Towards the end, when he sensed how ill he was, he said, "Shirley, I'm afraid to die among strangers. I want to die with you near." I brought him to my home again. The doctor taught me how to administer the morphine and how to increase the dosage, if necessary. This was always emotionally difficult for me to do. I was afraid of hurting him by doing it improperly.

I had three eight-hour shifts of caregivers, yet I was afraid to fall asleep lest the one on duty did so too and there would be no one to help him if he needed it. It was so painful to see him suffer. The slightest movement hurt him.

His last Friday night, without planning to, I said kiddush by his bed and gave him a bit of grape juice. He whispered, "That's good." Except for a little ice cream, he had hardly eaten the last three days.

Then, again without thinking about it beforehand, I read the vidui to my brother, and had him repeat every few words after me. I am so grateful to Hashem that He prompted me to do this, because he died shortly thereafter, almost a year after he was diagnosed with lung cancer.

I was reminded the hard way that Hashem does not give us anything we can't handle; that He prepares the cure before giving the illness. I thank Him from the bottom of my heart for the inner strength He has given me so that I could withstand the many physical and emotional difficulties in my life.

Years before, I became aware of what a truly great blessing it is to be able to come right back up again, no matter how often, and how hard, I am knocked down.
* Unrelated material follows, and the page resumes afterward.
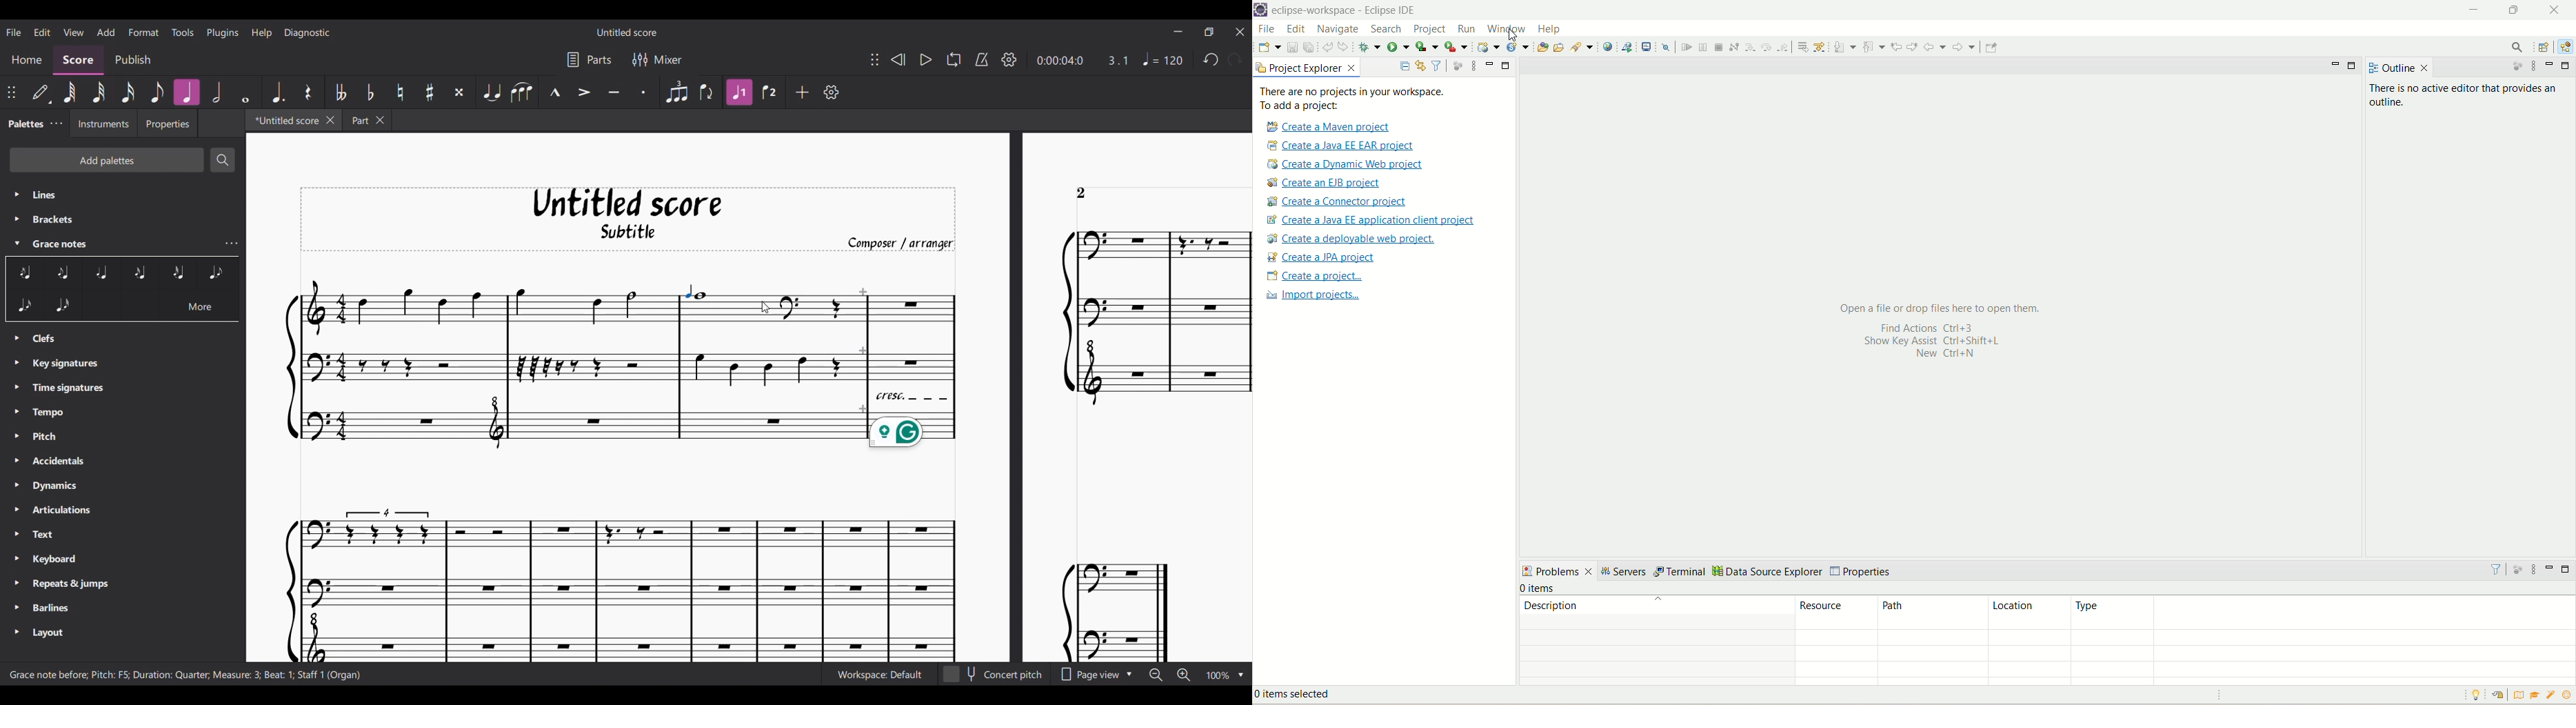 This screenshot has height=728, width=2576. What do you see at coordinates (1702, 46) in the screenshot?
I see `suspend` at bounding box center [1702, 46].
I would like to take the credit for this, but I believe Hashem gave me, when I was born, the tendency to think positively. I was blessed by usually being able to see the glass as half full, rather than as half empty, to feel hope rather than despair.

I remembered Hashem's words to me in the hospital about there being a light at the end of the tunnel. I felt His words were blinking at me, as if they were in Morse code.
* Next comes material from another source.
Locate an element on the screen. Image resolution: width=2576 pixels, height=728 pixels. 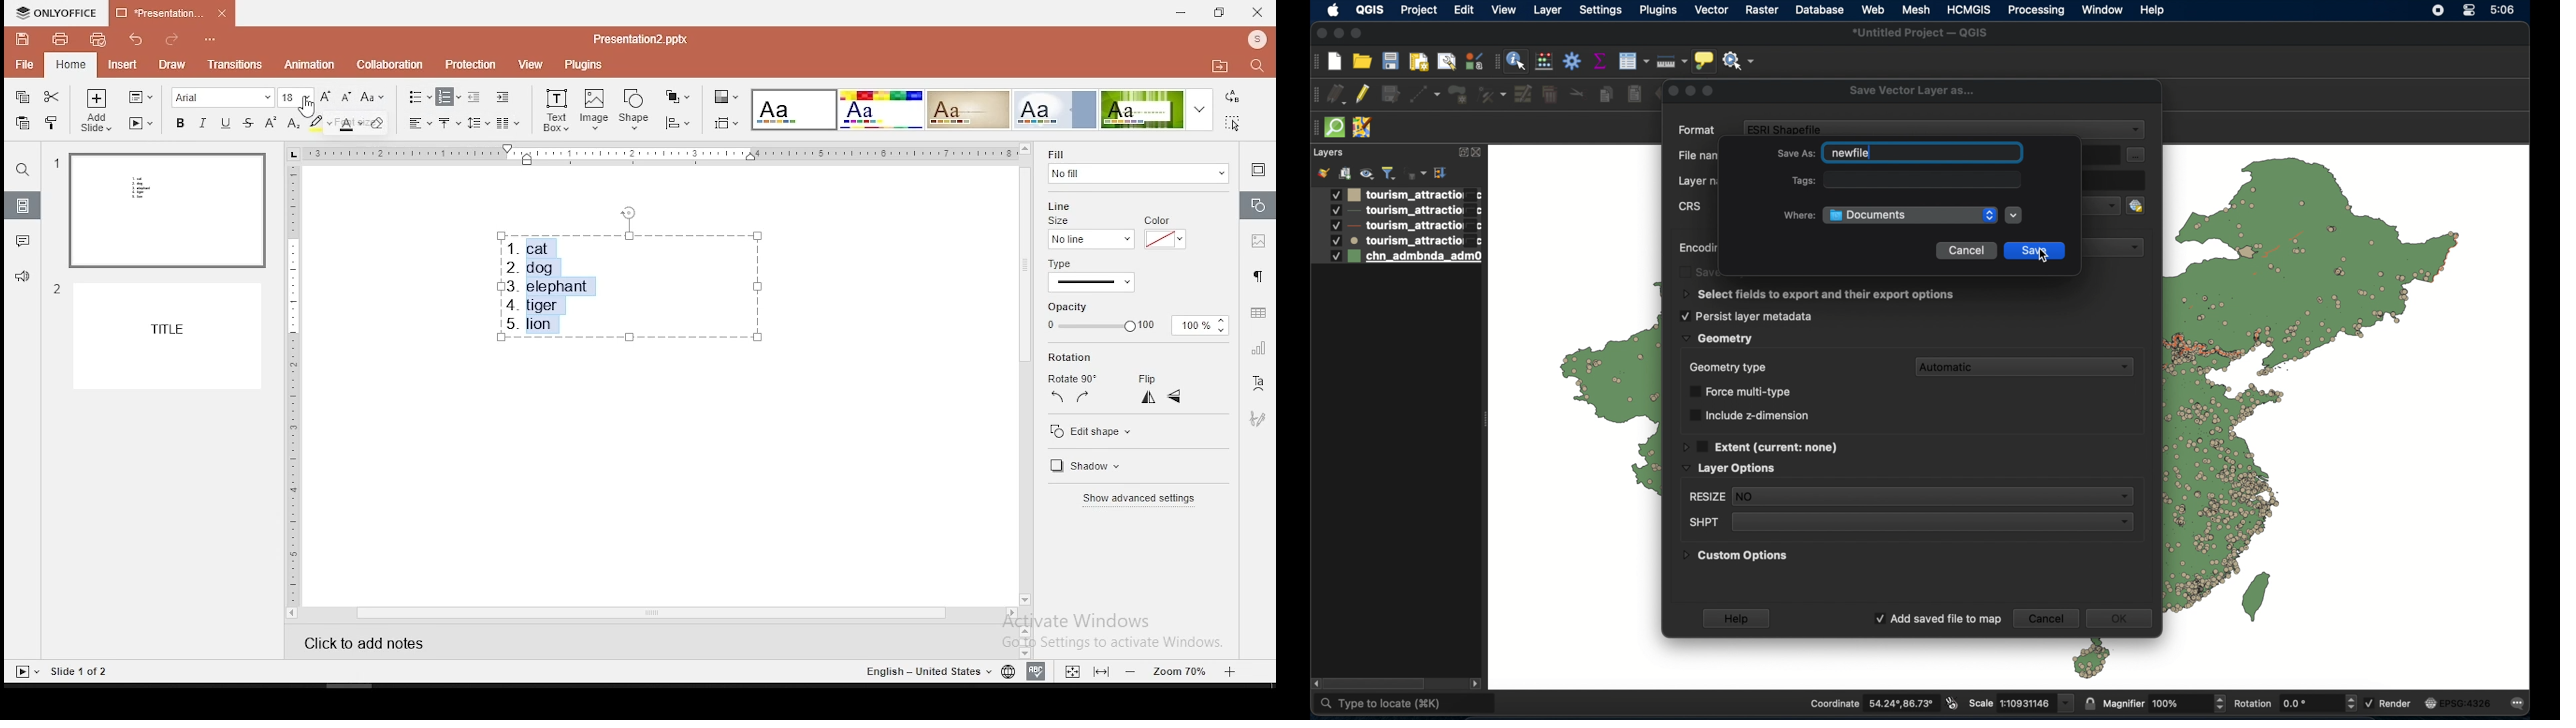
bullets is located at coordinates (419, 97).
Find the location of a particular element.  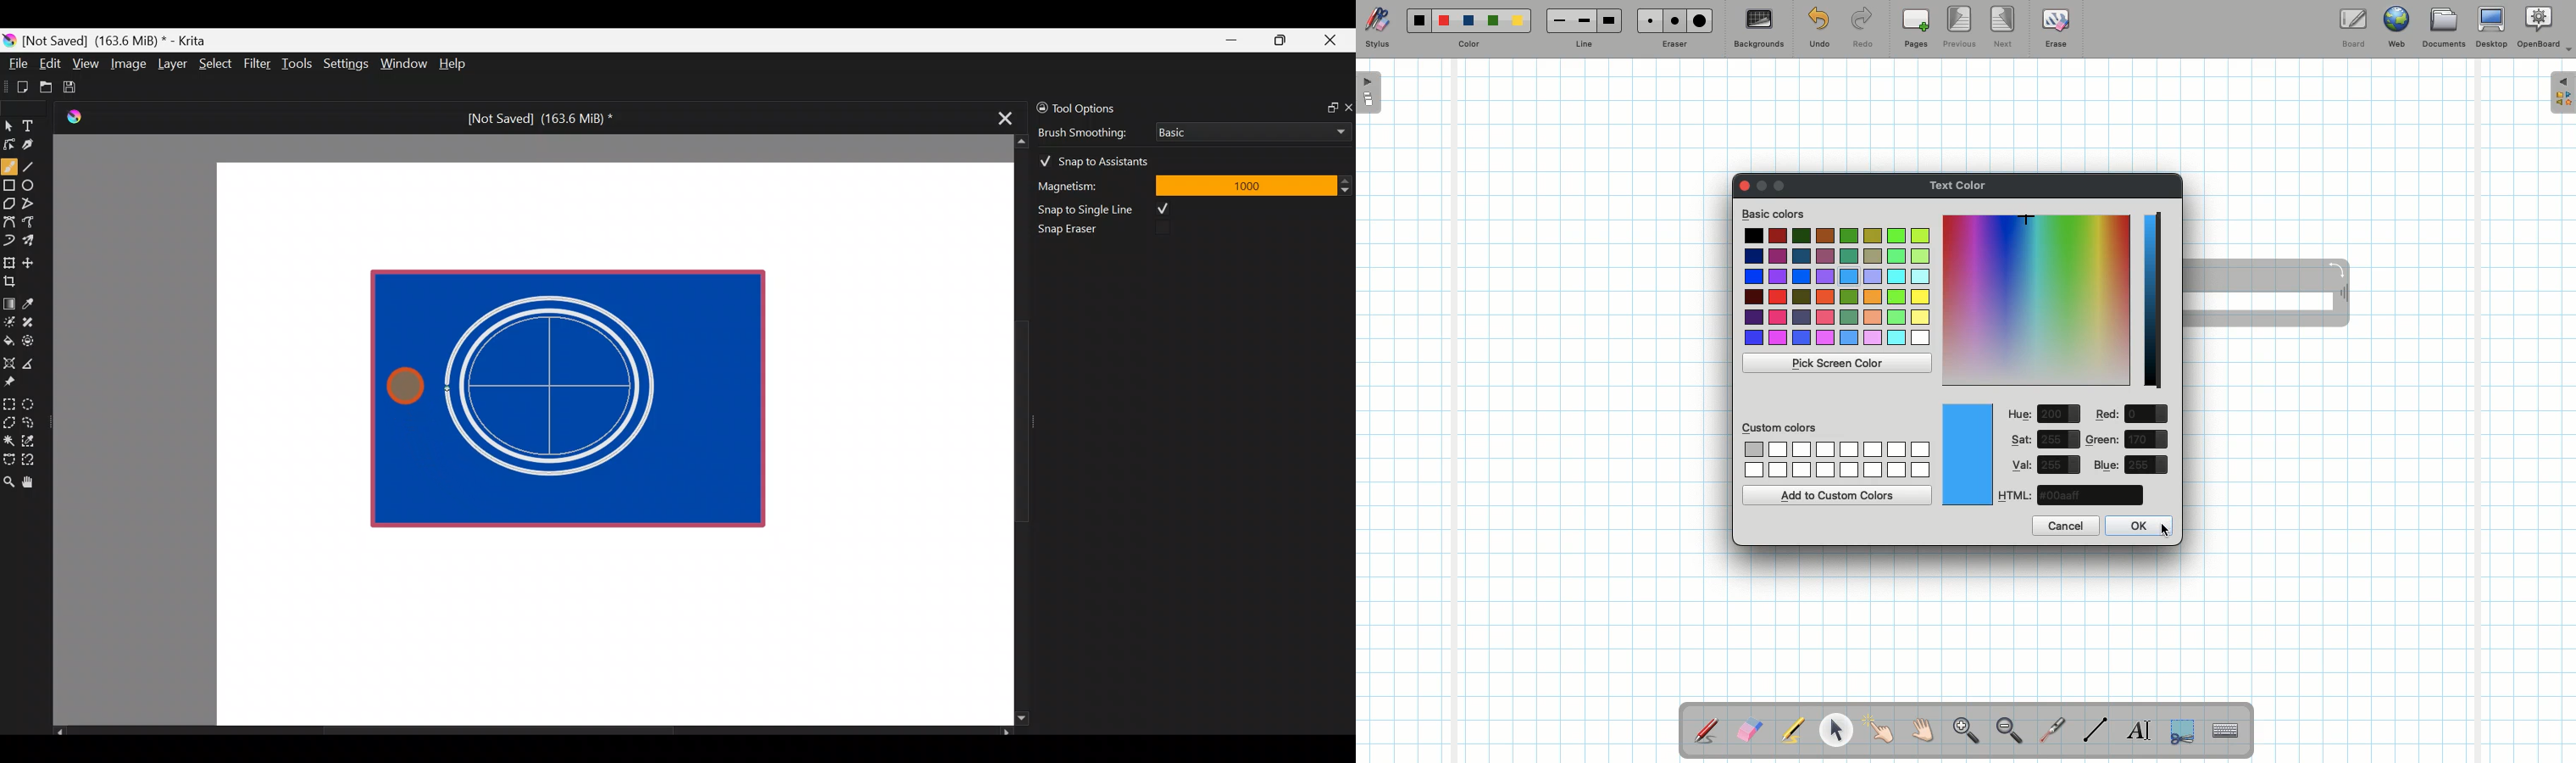

Layer is located at coordinates (171, 67).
The message I was getting was that I needed to do something to feel good again, physically, emotionally, and spiritually. I needed to smile and be happy, to seek joy, to go on with life for as long as Hashem gives life.

Immediately, I realized what I had to do. Study Torah! Nothing gives me the excitement and joy that learning Torah does, especially when I gain insight where previously there were just words and their simple meanings. Almost as quickly as I realized what I should do, I knew that the place to do it was Jerusalem. The thought itself brought a much-needed smile to my face.